Anthropic said last week that its Claude Mythos Preview found a now-patched weak spot in OpenBSD that had gone unnoticed for 27 years, and it said the same model uncovered thousands of other high- and critical-severity flaws across open-source and closed-source software. The company says it will not release the model to the public.
Instead, Anthropic is limiting access to 40 organizations through Project Glasswing, including Microsoft, Apple, Google, CrowdStrike and JPMorgan Chase, a narrow rollout that underscores how powerful the model is said to be. That power also puts the company at the center of a growing debate over who gets access to advanced security tools and who gets left out.
David Lindner, who has worked on vulnerability discovery, said the results were not surprising from a technical standpoint. “We’ve never had a problem finding vulnerabilities. We find them every day. We actually have a pile of them that we just don’t fix,” he said, adding that Anthropic’s blog post said more than 99% of the flaws the model found have not been patched. He also warned that even if Anthropic keeps the system closed, others will not wait long to build something similar. “Even if they, quote unquote, don’t release it, China will have a version in five or six months, and there’ll be an open-source version within a year or two,” Lindner said.
The timing matters because Anthropic disclosed the model only last week, and this weekend The reported the company has faced frequent outages recently and has limited users’ computing supply during peak times. That report gave fresh fuel to questions raised by Marc Andreessen, who asked whether Anthropic is holding back Mythos because of security concerns or because it lacks the compute to roll it out broadly. Fortune said it was the first to report on the development of Mythos after a security lapse exposed details in a publicly accessible database.

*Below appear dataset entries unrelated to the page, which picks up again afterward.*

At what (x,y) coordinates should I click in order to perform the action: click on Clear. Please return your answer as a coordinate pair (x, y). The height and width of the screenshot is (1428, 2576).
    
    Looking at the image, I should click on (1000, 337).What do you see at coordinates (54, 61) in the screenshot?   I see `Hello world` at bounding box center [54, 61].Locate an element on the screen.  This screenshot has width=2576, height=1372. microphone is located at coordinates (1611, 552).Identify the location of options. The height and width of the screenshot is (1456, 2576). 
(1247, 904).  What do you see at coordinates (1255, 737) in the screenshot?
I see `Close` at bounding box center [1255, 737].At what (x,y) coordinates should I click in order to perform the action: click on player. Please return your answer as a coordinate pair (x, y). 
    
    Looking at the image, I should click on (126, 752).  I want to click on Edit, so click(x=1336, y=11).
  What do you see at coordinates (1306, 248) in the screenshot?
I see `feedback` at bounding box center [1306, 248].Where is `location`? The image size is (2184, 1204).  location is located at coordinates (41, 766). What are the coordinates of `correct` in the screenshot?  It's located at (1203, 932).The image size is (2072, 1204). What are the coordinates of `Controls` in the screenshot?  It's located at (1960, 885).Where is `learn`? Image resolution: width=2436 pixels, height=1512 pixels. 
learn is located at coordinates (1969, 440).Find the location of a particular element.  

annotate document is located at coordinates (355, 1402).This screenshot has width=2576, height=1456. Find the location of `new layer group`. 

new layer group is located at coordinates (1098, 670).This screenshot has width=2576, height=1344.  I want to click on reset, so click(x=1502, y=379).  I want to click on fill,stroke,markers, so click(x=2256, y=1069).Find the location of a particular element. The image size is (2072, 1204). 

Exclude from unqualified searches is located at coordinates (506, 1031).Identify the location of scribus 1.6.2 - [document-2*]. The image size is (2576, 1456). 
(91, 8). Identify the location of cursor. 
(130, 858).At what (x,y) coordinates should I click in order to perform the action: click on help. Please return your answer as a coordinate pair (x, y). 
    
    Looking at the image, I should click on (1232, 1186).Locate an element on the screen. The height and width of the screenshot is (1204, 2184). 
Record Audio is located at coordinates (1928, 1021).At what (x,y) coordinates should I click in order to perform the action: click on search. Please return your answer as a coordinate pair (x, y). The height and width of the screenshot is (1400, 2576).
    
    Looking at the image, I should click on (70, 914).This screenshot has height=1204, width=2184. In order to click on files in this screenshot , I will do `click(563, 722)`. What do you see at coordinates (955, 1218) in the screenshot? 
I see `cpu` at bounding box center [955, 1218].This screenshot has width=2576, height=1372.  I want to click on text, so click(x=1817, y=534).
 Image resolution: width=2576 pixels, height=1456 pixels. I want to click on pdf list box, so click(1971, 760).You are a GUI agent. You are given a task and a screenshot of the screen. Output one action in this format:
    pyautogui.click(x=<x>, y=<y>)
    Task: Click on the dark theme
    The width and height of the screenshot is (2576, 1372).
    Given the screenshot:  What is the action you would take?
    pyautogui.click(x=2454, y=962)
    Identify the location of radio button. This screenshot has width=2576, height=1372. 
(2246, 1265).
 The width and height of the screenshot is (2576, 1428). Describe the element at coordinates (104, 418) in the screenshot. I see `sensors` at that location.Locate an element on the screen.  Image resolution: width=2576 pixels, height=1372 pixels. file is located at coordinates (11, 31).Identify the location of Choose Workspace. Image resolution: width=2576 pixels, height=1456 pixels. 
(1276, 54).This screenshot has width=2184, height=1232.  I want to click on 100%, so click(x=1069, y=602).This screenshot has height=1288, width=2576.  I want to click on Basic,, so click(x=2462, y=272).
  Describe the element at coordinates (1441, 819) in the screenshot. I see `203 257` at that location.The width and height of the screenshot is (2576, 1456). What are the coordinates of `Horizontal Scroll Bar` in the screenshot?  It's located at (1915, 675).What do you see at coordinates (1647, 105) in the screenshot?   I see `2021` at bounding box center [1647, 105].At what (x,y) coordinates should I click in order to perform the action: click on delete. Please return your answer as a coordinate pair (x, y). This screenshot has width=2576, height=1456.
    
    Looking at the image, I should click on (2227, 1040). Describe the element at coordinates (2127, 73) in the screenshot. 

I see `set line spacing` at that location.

The bigger issue is that the same tools that can expose hidden flaws can also be turned loose by people with far less technical skill than in the past. Zach Lewis put it bluntly: “Threat actors don’t even need to know about—they don’t need to have a background in—coding or software design to understand how these systems work. They can deploy an agent that can do it for them,” he said. For now, Anthropic is betting that a tightly controlled release through Project Glasswing can improve security without widening the danger. The unanswered question is not whether the model can find weaknesses. It already has. The question is whether anyone can keep that kind of capability contained once competitors and attackers catch up.